A good index represents outstanding value for money. Indexing is a highly skilled professional discipline and, as with everything else, you get what you pay for. Before even starting to select headwords, an indexer must have a decent understanding of the ideas the author is trying to convey, a sympathetic appreciation of the writer’s style, a tight grasp of the weight and priority given to the different arguments in the book and a forensic thoroughness to make sure that each important character, concept, event and place is included. In other words, it’s not a job that can be replicated by an algorithm – it requires human intelligence applied to a sensitive reading of the text.
But that’s not all. An index can be inventive and entertaining, as well as being supremely useful. There are famous examples of creative indexing. Paula Clarke Bain, a professional indexer, blogs about some of the funniest and most successful indexes she has encountered.
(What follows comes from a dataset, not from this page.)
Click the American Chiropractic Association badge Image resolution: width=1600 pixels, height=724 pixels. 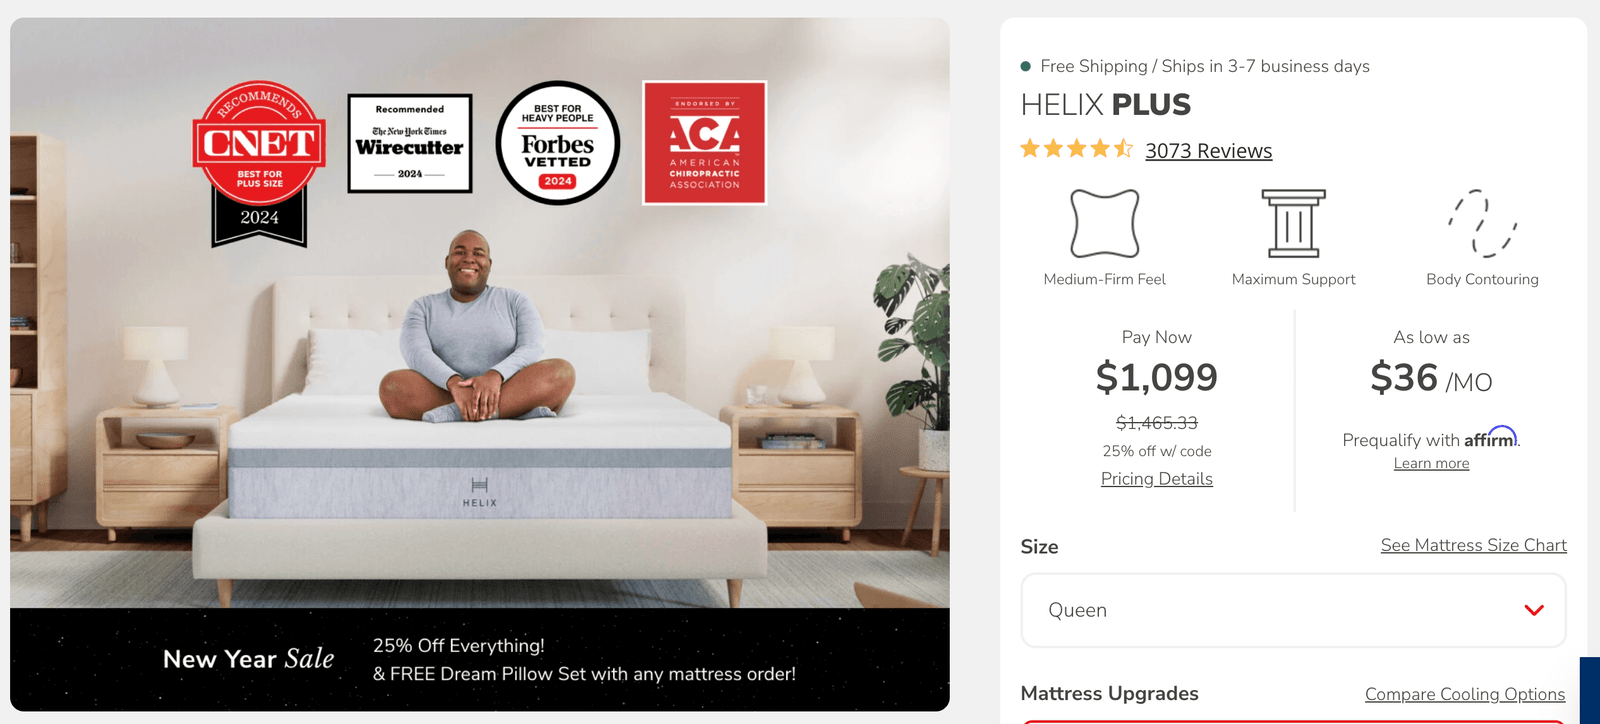(x=705, y=143)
One of her posts pointed me first in the direction of Francis Wheen’s Strange Days Indeed,
Falkender, Baroness (Marcia Williams): squabbles and screeches, 210-16; hates whitebait, 211, 215; takes sedatives, 215, 220; fear of military coup, 218; fear of orgies, 222, 270
Moore, Roger: regrettable lapels, 2
Morgenthau, Hans: mistaken for Robert, 97
Morgenthau, Robert: not Hans, 97
wash, reluctance to: of Lin Biao, 152-153; of Mao, 153; of American radicals, 171; of author, 272
And then she featured Charlie Brooker’s The Hell of It All,
letters of the alphabet, variously configured, 1–388
numbered pages, 1–388
random page numbers, 8, 44–9, 70, 84, 213–28, 337
words, sung aloud at Shane Richie, 149; all the remaining words in the book after that bit, 149–388
I dug a bit more and found that Lewis Carroll, unsurprisingly, had fun with an index in his novel Sylvie and Bruno,
Barometer, sideways motion of; 13
Bath, portable, for Tourists; 25
Books or minds. Which contain most Science? 21
Boots for horizontal weather; 14
Brain, inverted position of; 243
Bread-sauce. What appropriate for? 58
And then,
Happiness, excessive, how to moderate ; 159
Honesty, Dr. Watts’ argument for; 235
Horizontal rain, boots for; 14
House falling through Space, life in a; 100
Hymns appealing to selfishness; 276
If you picked up any of these in a bookshop and read those entries, you’d buy the book, wouldn’t you? There are many, many more examples.
The point is that an index is not only an extremely efficient tool for getting to grips with a book’s contents. It can also be an extension of the entertainment, an additional creative element that enhances the body of the text and potentially garners more readers.
In the course of researching this blog, I discovered that Penguin Press is publishing Index, A History of in September this year. I hope that its publication will at least provoke a bit more discussion about just how valuable a good index can be and perhaps start to reverse what I perceive to be its slight marginalisation.
If nothing else, though, I will always cherish the index in Strange Days Indeed for bringing to my attention the phrase ‘regrettable lapels’.